DATA FOR THIS EXERCISE:
[Start of Attachment]
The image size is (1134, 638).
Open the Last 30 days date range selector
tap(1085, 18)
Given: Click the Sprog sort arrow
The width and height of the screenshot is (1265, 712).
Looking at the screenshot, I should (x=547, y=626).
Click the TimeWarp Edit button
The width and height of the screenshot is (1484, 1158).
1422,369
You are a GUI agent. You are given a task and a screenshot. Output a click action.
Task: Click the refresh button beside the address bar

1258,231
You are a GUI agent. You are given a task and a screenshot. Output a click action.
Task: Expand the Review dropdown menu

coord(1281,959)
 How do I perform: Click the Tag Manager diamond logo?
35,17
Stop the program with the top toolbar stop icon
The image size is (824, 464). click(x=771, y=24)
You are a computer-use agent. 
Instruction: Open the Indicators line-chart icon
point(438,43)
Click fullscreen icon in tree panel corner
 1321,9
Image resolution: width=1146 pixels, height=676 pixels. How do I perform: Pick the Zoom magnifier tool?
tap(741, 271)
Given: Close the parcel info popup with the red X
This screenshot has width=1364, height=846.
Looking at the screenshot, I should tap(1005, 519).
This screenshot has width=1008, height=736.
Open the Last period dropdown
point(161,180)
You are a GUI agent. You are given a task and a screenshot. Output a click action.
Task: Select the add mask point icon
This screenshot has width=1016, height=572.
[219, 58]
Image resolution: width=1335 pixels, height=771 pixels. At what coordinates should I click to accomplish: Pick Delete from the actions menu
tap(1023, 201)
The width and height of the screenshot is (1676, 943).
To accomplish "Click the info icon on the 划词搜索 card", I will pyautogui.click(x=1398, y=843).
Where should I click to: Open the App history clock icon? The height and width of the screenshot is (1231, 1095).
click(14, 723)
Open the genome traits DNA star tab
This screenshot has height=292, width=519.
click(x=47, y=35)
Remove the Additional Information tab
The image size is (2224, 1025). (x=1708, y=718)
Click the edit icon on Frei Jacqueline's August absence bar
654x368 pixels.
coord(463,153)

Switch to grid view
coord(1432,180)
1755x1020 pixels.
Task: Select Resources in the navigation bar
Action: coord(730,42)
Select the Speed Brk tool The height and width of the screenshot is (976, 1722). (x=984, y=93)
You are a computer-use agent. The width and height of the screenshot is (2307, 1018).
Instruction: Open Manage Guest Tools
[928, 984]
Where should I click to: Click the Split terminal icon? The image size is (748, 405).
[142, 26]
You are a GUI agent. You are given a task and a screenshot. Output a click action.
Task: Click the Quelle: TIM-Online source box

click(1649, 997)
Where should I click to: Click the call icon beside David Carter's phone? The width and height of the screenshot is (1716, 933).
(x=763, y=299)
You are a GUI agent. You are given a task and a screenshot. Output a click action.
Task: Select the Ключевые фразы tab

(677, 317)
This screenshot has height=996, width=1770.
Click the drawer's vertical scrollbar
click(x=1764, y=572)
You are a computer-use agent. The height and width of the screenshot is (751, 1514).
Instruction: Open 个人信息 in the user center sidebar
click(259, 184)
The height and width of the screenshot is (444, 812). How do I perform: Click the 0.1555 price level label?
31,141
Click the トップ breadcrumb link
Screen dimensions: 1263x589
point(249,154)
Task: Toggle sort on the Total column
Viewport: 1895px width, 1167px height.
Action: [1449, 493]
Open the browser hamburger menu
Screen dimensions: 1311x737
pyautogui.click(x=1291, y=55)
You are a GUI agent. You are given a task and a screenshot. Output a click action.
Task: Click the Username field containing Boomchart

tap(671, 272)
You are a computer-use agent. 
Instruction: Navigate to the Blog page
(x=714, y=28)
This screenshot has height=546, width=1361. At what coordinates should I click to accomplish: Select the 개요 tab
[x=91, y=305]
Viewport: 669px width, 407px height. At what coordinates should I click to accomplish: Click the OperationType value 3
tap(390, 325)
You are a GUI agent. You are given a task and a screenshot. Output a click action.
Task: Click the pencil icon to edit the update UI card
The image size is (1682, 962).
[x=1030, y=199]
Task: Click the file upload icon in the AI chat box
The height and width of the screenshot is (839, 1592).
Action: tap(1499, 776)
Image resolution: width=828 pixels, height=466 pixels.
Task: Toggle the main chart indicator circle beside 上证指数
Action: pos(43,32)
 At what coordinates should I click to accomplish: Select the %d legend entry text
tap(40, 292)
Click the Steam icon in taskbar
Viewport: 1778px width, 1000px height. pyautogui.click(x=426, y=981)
[End of Attachment]
YOUR OBJECTIVE:
Line by line, the data should be returned exactly as written.

TASK RESPONSE:
The image size is (1134, 638).
Open the Last 30 days date range selector
tap(1085, 18)
Given: Click the Sprog sort arrow
The width and height of the screenshot is (1265, 712).
Looking at the screenshot, I should (x=547, y=626).
Click the TimeWarp Edit button
The width and height of the screenshot is (1484, 1158).
1422,369
You are a GUI agent. You are given a task and a screenshot. Output a click action.
Task: Click the refresh button beside the address bar

1258,231
You are a GUI agent. You are given a task and a screenshot. Output a click action.
Task: Expand the Review dropdown menu

coord(1281,959)
 How do I perform: Click the Tag Manager diamond logo?
35,17
Stop the program with the top toolbar stop icon
The image size is (824, 464). click(x=771, y=24)
You are a computer-use agent. 
Instruction: Open the Indicators line-chart icon
point(438,43)
Click fullscreen icon in tree panel corner
 1321,9
Image resolution: width=1146 pixels, height=676 pixels. How do I perform: Pick the Zoom magnifier tool?
tap(741, 271)
Given: Close the parcel info popup with the red X
This screenshot has width=1364, height=846.
Looking at the screenshot, I should tap(1005, 519).
This screenshot has width=1008, height=736.
Open the Last period dropdown
point(161,180)
You are a GUI agent. You are given a task and a screenshot. Output a click action.
Task: Select the add mask point icon
This screenshot has width=1016, height=572.
[219, 58]
Image resolution: width=1335 pixels, height=771 pixels. At what coordinates should I click to accomplish: Pick Delete from the actions menu
tap(1023, 201)
The width and height of the screenshot is (1676, 943).
To accomplish "Click the info icon on the 划词搜索 card", I will pyautogui.click(x=1398, y=843).
Where should I click to: Open the App history clock icon? The height and width of the screenshot is (1231, 1095).
click(14, 723)
Open the genome traits DNA star tab
This screenshot has height=292, width=519.
click(x=47, y=35)
Remove the Additional Information tab
The image size is (2224, 1025). (x=1708, y=718)
Click the edit icon on Frei Jacqueline's August absence bar
654x368 pixels.
coord(463,153)

Switch to grid view
coord(1432,180)
1755x1020 pixels.
Task: Select Resources in the navigation bar
Action: coord(730,42)
Select the Speed Brk tool The height and width of the screenshot is (976, 1722). (x=984, y=93)
You are a computer-use agent. The width and height of the screenshot is (2307, 1018).
Instruction: Open Manage Guest Tools
[928, 984]
Where should I click to: Click the Split terminal icon? The image size is (748, 405).
[142, 26]
You are a GUI agent. You are given a task and a screenshot. Output a click action.
Task: Click the Quelle: TIM-Online source box

click(1649, 997)
Where should I click to: Click the call icon beside David Carter's phone? The width and height of the screenshot is (1716, 933).
(x=763, y=299)
You are a GUI agent. You are given a task and a screenshot. Output a click action.
Task: Select the Ключевые фразы tab

(677, 317)
This screenshot has height=996, width=1770.
Click the drawer's vertical scrollbar
click(x=1764, y=572)
You are a computer-use agent. The height and width of the screenshot is (751, 1514).
Instruction: Open 个人信息 in the user center sidebar
click(259, 184)
The height and width of the screenshot is (444, 812). How do I perform: Click the 0.1555 price level label?
31,141
Click the トップ breadcrumb link
Screen dimensions: 1263x589
point(249,154)
Task: Toggle sort on the Total column
Viewport: 1895px width, 1167px height.
Action: [1449, 493]
Open the browser hamburger menu
Screen dimensions: 1311x737
pyautogui.click(x=1291, y=55)
You are a GUI agent. You are given a task and a screenshot. Output a click action.
Task: Click the Username field containing Boomchart

tap(671, 272)
You are a computer-use agent. 
Instruction: Navigate to the Blog page
(x=714, y=28)
This screenshot has height=546, width=1361. At what coordinates should I click to accomplish: Select the 개요 tab
[x=91, y=305]
Viewport: 669px width, 407px height. At what coordinates should I click to accomplish: Click the OperationType value 3
tap(390, 325)
You are a GUI agent. You are given a task and a screenshot. Output a click action.
Task: Click the pencil icon to edit the update UI card
The image size is (1682, 962).
[x=1030, y=199]
Task: Click the file upload icon in the AI chat box
The height and width of the screenshot is (839, 1592).
Action: tap(1499, 776)
Image resolution: width=828 pixels, height=466 pixels.
Task: Toggle the main chart indicator circle beside 上证指数
Action: pos(43,32)
 At what coordinates should I click to accomplish: Select the %d legend entry text
tap(40, 292)
Click the Steam icon in taskbar
Viewport: 1778px width, 1000px height. pyautogui.click(x=426, y=981)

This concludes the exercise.